ハーバード大学医学校の臨床研究プログラムの講義を受ける受講生ら=16日、恩納村の沖縄科学技術大学院大学

18・19年度もOIST開催

 同プログラムは、医療現場から得られるデータを基にした研究方法をはじめ、臨床統計学の基礎、論文の書き方、プレゼン方法などを英語で学べる半年間の初期コース。ワークショップ以外はオンラインでの受講が中心になる。今回は、同学校とハーバード大学公衆衛生大学院から講師4人と事務局長が来県。県内18人を含む国内の受講生のほか、中国や台湾、米国、オーストラリアなど8カ国から約10人が受講した。

 7月にも4日間のワークショップをOISTで開く。同コースを終了すれば、専門性を高める上級コースの受講が可能になる。初期コースは2014年以降、ドバイで毎年開催され、1年コースはこれまでロンドンやポルトガル、中国で開催されてきた。

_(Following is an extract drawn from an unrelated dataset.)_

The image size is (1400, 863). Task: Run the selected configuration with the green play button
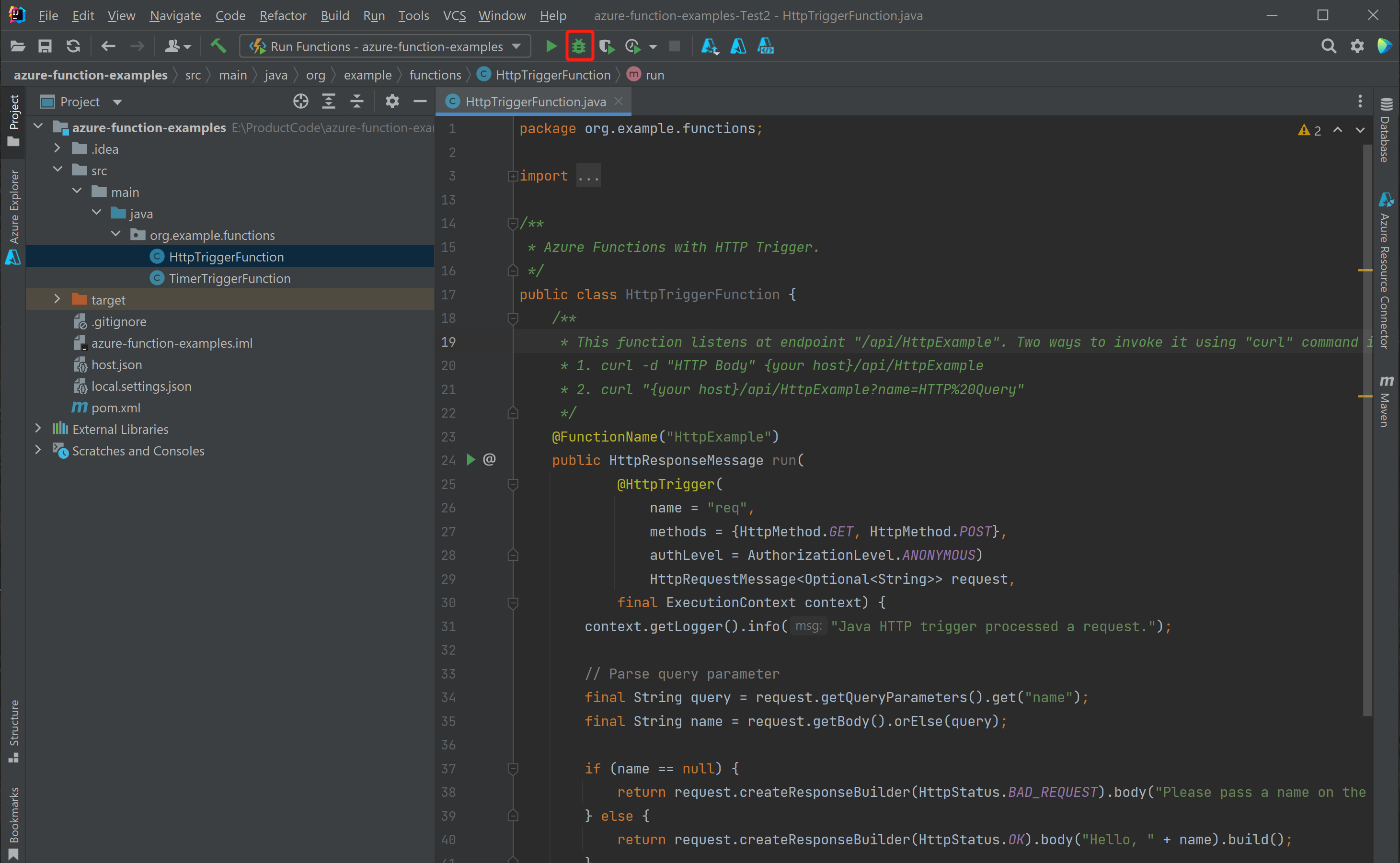click(x=551, y=46)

 同学校卒後教育プログラムディレクターのケネス・クリストファー氏は沖縄開催に関し「近隣国・地域からの参加者にとって利便性が高く、OISTの施設や環境はプログラムを実施する上で非常に高い基準を満たしている。受講生のレベルも高い。沖縄の病院や大学、日本全体の医療組織との連携を広げたい」と意義を語った。18年度と19年度もOISTで初期コースを開催すると明言し、さらに1年コースの実施が可能か検討する考えを示した。

 同プログラムを誘致したNPO法人沖縄アジア臨床研究連携の井関邦敏理事長は「継続的に開催できれば、人や情報が沖縄に集まり、交流が盛んになる。臨床を学ぶ若い世代にとてもいい刺激になる」と話した。